I have started a five set series of posts on being tagged by my beautiful and very talented wife, Archana, to write picture posts. This series is about the 5 spiritual places that I would like to visit with Archana. This is the second one on Chidambaram Temple in Tamil Nadu.
Once upon a time, on the Eastern coast of Tamil Nadu there was a dense and almost impenetrable forest of Thillai trees. This forest had a beautiful lotus pond and at its southern end under a banyan tree was a Swayambhu Lingam, a lingam that formed on its own without any handiwork of humans. Two of the greatest Yogis to have walked the planet – Vyagrapada and Patanjali – came to this place. Both established their hermitage in this forest, Patanjali at Ananteeswaram and Vyaghrapada at Tirupuleeswaram in Chidambaram.
They both did their Sadhana for witnessing Shiva in his dancing glory. It is said that the local guardian deity – Kalki Devi – interfered with their Sadhana. The lore has it that Shiva challenged Kalki to a dance contest because of this. In what followed – the Urdhva Tandavam – Shiva lost his earrings. He not only retrieved them but didn’t let anyone know of the fact that he had lost them and then retrieved them too. Shiva eventually defeated Kalki. After defeating Kalki, on a Thursday in the Tamil month of Tai, when the moon was in Pushan, Shiva performed the Ananda Tandavam or the Dance of Bliss – in front of the two Sages, several other Rishis and the local Goddess Shivakama Sundari.
It is also said that Nandi, Shiva’s carrier did not allow Patanjali to witness Shiva. In order to tease Nandi while praising Shiva, Patanjali then wrote an impromptu poem without using any extended (Dirgha) syllables, or in other words without Charana and Shringa i.e. leg and horn! Shiva gave him a darshan and danced to the tune of Patanjali’s song.
Spiritual Significance of the Chidambaram Temple
The temple has been consecrated by Sage Patanjali. Why is that important? Because Patanjali was no ordinary being. As Sadhguru explains:
Patanjali is known as the “Father of Modern Yoga.” He did not invent yoga. Yoga was already there in various forms, which he assimilated into a system. The Yoga Sutras were written by him. If you look at Patanjali, as an enlightened being he can’t be more enlightened than someone else. There is no such thing. Realization is realization. But Patanjali as a man and above all as an intellect, the breadth of his understanding of life is so big that you cannot believe that this is possible in one human being. He is absolutely incredible and almost “not human.”
After him, Patanjali prepared people whom he gave proper processes to conduct, to make sure the temple’s energy was kept up.

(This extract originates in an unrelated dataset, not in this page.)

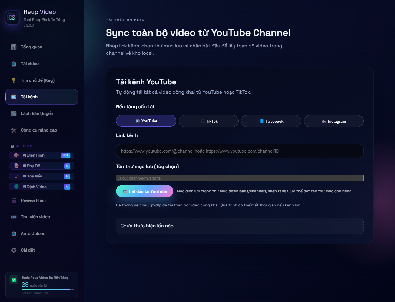Screen dimensions: 395x302
Task: Open the AI Dịch Video tool
Action: click(x=41, y=187)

Till this day, some of those processes are carried on.
In South, over many centuries five temples were built – one for each of the Panch Bhutas, or the five elements. Chidambaram is the temple for Akasha or Space.
Why are the Panch bhutas so important? Let us again get it from Sadhguru.

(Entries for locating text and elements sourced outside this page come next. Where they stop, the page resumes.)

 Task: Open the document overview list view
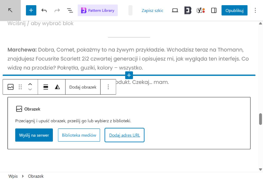[x=70, y=10]
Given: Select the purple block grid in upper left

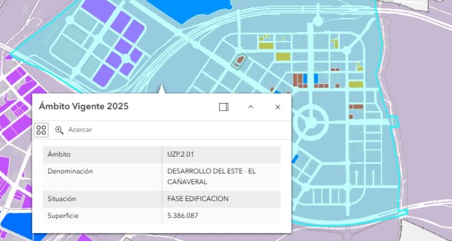Looking at the screenshot, I should click(121, 45).
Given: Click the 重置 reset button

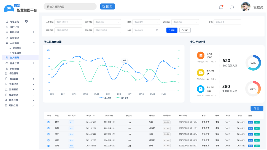Looking at the screenshot, I should pyautogui.click(x=185, y=30).
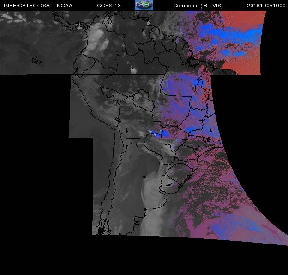Click the CPTEC logo in the header
288x275 pixels.
pyautogui.click(x=144, y=5)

What you call “myself” is just a mischief of these five elements. If you want to realize the full potential of this mechanism that you call a human being or if you want to transcend this one and become one with the larger, cosmic mechanism, you need their cooperation. Unless you have a certain amount of mastery over these five elements you can neither know the pleasure of the individual self nor the blissfulness of the cosmic being.
The fundamental sadhana in yoga to gain mastery over these five elements or to purify the elements in the system in such a way that they cooperate, is referred to as bhuta shuddi. If these five elements don’t cooperate, you can struggle as much as you want, nothing happens. Only with their cooperation, from the basic aspects to the highest aspect, your life becomes a possibility. This human system is like a doorway.
The Chidambaram Temple is built for the Akasha, the space.
The temple is spread over 51 acres and has four towers on the four sides of the temple. Each tower is 135 ft and has 7 stories each with a 13 copper kalasam. The entrance of the base of these towers is large rising to 40 ft. The outer perimeter of the temple is about 30 ft high enclosing the outer passage (Veedhi) and Inner Enclosures (Praharam).
As one enters the temple proper through the east entrance, and goes down the 21 steps to the main temple, one can see two Purusha Mukha (human-faced), or Purusha Mriga (human-beast) on a raised platform. They have a lion’s body and human faces with full manes around it. They are sitting in an upright, watchful position. People burn lamps near them.
Directions and Locations
Chidambaram is around 250 km from Chennai in Tamil Nadu and is reachable by road and rail. It is on the rail route of Chennai and Trichy about halfway on the route. You can also get buses from all the major Tamil Nadu towns to the temple.